He noted that no bankruptcy mechanisms exist for countries or U.S. states like the one Puerto Rico was granted.
"This was an astonishingly complex and large and important bankruptcy," Skeel said, noting that the island had three times as much debt as Detroit.
Puerto Rico's government declared in 2015 that it could not afford to pay its more than $70 billion public debt load it had accumulated through decades of mismanagement, corruption and excessive borrowing. It also had more than $50 billion in public pension liabilities. In 2017, it filed for the largest municipal bankruptcy in U.S. history, a year after U.S. congress created the financial oversight and management board for Puerto Rico.
The plan that restructures the central government's debt goes into effect March 15 and could be appealed, although Skeel expected the judge to affirm it.
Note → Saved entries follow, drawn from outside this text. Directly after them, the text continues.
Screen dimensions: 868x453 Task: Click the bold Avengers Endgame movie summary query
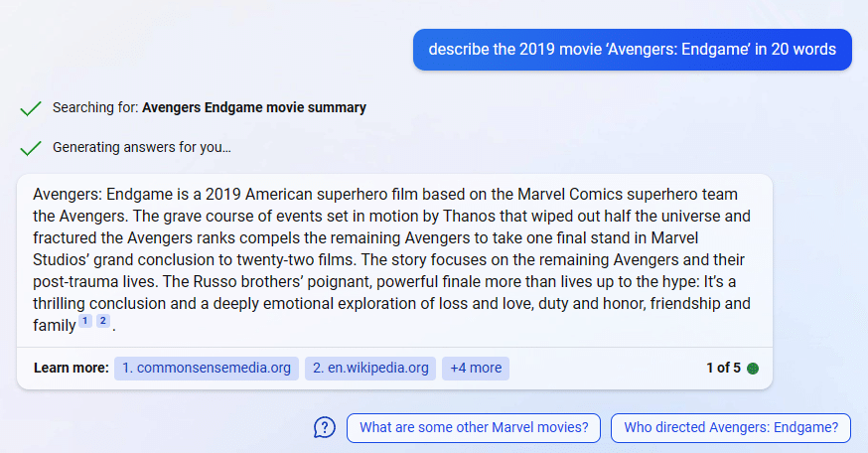pos(254,107)
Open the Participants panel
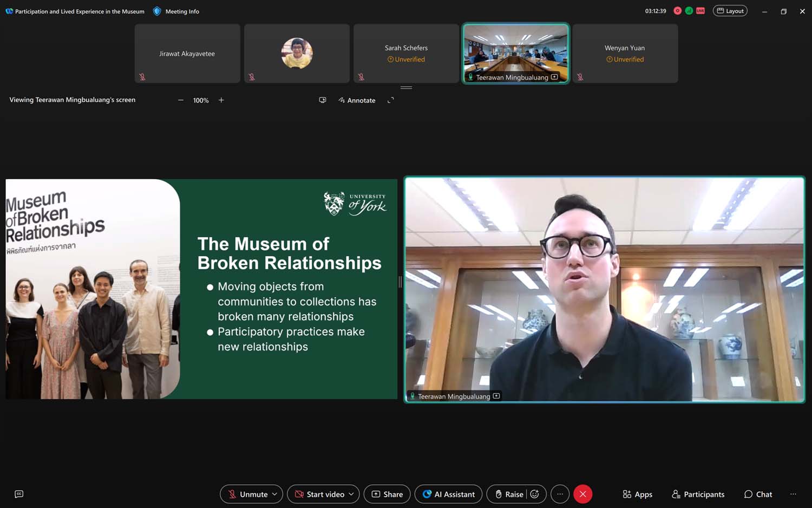 pyautogui.click(x=698, y=494)
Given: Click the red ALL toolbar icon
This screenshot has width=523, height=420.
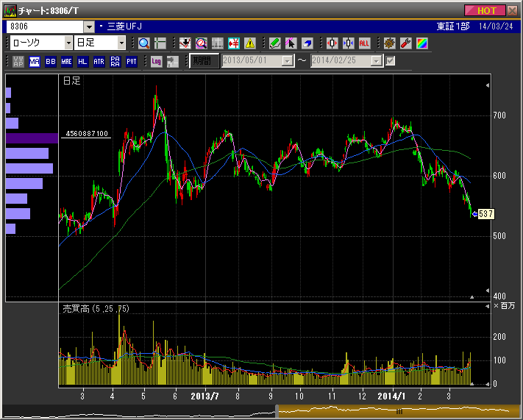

The board said that the plan signed by federal judge Laura Taylor Swain cuts Puerto Rico's public debt by 80% and saves the island more than $50 billion in debt service payments as some creditors agreed to deep cuts. Board members noted the plan reduces claims against the government from $33 billion to just over $7.4 billion, with 7 cents of every taxpayer dollar going to debt service, compared with the previous 25 cents.
"This period of financial crisis is coming to an end," said Natalie Jaresko, the board's executive director. "We have accomplished what many thought impossible."
The plan also avoids proposed pension cuts that had led to heated debates and created a rift between the board and Puerto Rico's legislature and the island's governor, which vehemently opposed them.
The plan notes that Puerto Rico has sufficient resources to pay the debt through 2034, but critics have said the government does not have the finances required to meet debt service payments and warned of more austerity measures.
Jaresko brushed away those concerns, saying that while budgets were cut, there were no layoffs or agencies shut down.
"It wasn't austerity," she said. "People look at the last five years and think it's going to continue like that forever, but it doesn't."
Still pending is the debt restructuring of some government agencies, including that of the Puerto Rico Highways and Transportation Authority and the Puerto Rico Electric Power Authority, which holds the largest debt.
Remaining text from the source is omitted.